Projects
Here is a sample of my personal projects (mainly focused on programming). My mechatronics projects are mostly protected by French nuclear secrecy, so I will not mention them here, but I can discuss certain aspects upon request. Each one of the projects discussed here is made 100% by me.
Jarvis
Here, I recreated a voice assistant. It runs on a Raspberry Pi Zero, with a locally hosted neural network for hotword detection. The voice is recorded, automatically trimmed based on a noise threshold, and sent to an API for speech-to-text conversion. The text is then processed by an LLM, and the LLM’s response goes through a locally running text-to-speech system.

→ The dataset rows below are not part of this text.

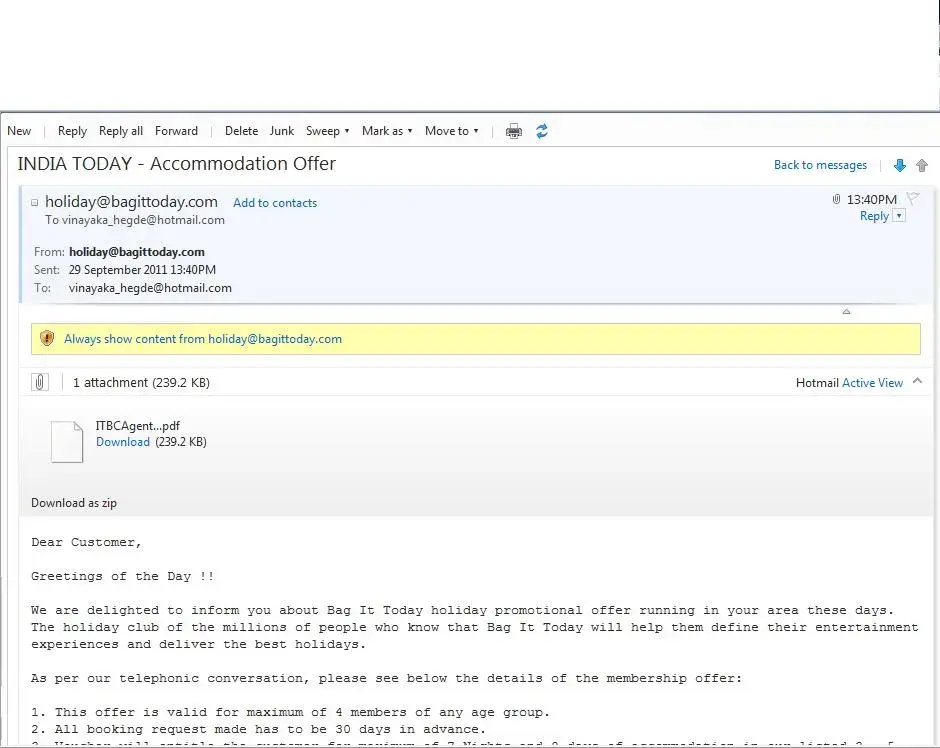The image size is (940, 748).
Task: Collapse the attachment panel chevron
Action: coord(917,382)
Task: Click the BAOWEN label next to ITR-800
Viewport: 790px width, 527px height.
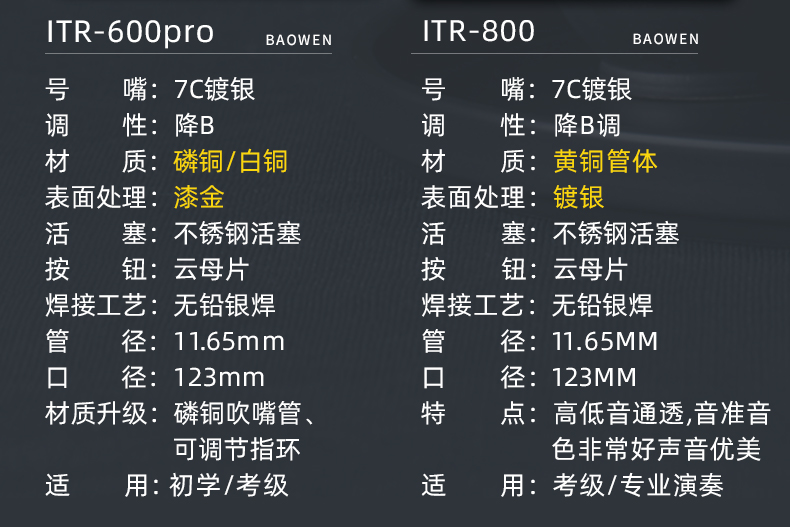Action: (666, 40)

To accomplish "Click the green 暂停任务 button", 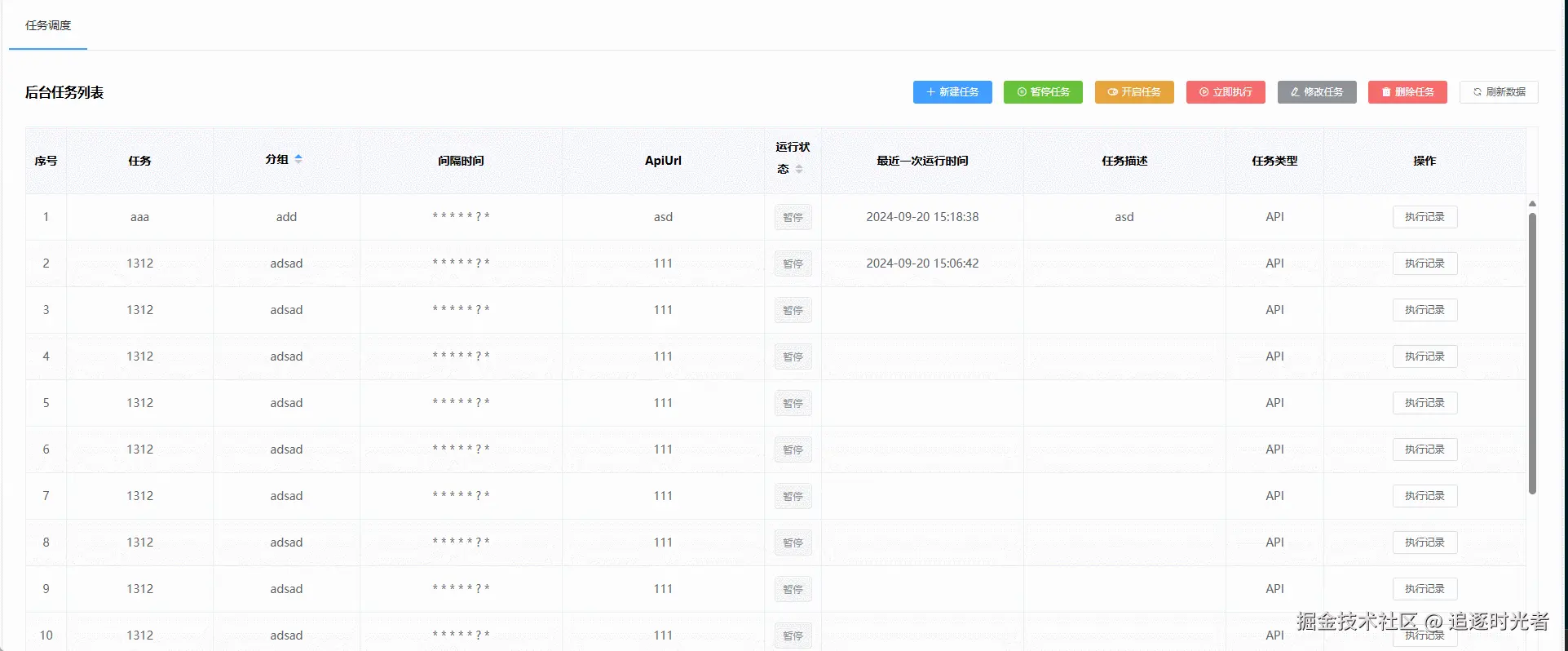I will [x=1043, y=92].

I also designed a PCB that hosts the Pi Zero as a “hat” and adds missing components, including an audio encoder to provide high-quality sound output.
Business card
I created a PCB in the form of a business card. The goal was to develop a small video game similar to Flappy Bird.
The PCB uses an addressable LED matrix and can operate either connected to a 5 V power source or on battery, with integrated charging management. It can also be connected to a PC and communicates via serial interface.
The idea was to eventually make it possible to open my website on the PC when the user wins the game. This feature has not yet been implemented.
Proximity sensor
I created a proximity sensor capable of turning on an addressable LED strip depending on whether an object is detected or not. This PCB was designed with the goal of building a table featuring a mosaic of addressable LEDs that can light up individually based on object presence. The PCB is based on an STM32 and designed as a modular system, where each module is connected in series with the next and communicates via I²C with a master board located at the base of all modules.
Simulation
Here, I programmed a physical simulation of a double pendulum. The calculations were done using the Principle of Dynamics (PFD) and discretizing the partial differential equations with a Runge-Kutta method. After discretizing the equations, the display and calculations are done in C++. I also implemented friction, which explains the gradual decrease in amplitude.
Neural network
Gradient descent
Here, I designed a C++ library to create a multi-layer neural network. The network attempts to perform interpolation in 5 dimensions (XY coordinates + RGB). The calculations are done using a linear algebra library to optimize efficiency. No libraries like TensorFlow or PyTorch were used for training; the calculations are done manually.
RAY Casting
Programming of a ray casting in C++. Ray casting is used in many applications, particularly in computer vision. The principle is to cast rays in all directions and detect collisions. This can be used to create inputs for the neural network of an agent.
Photo-goniometer
A photo-goniometer is a device used for orienting objects and lights to achieve precise rendering and illumination. Each part was sized using the principles of Strength of Materials (RDM), and the motors are also dimensioned based on required torque. The rendering and video are done using Blender.
VR Project using Eye-tracking
The goal of this project was to use eye tracking in virtual reality. We decided to base it on the story of Slender Man by “reversing” the concept: normally, one must avoid Slender Man’s gaze, but here you must look directly at him before he reaches you — otherwise, you die. This project is based on a virtual reality headset that tracks the orientation of the pupil.
The game of life
The Game of Life is a cellular automaton invented by John Conway in 1970. It is played on a grid where living and dead cells interact according to simple rules. As it evolves through generations, complex structures emerge. It is a tool for studying complexity and cellular automata. This project was created in C++ with SFML.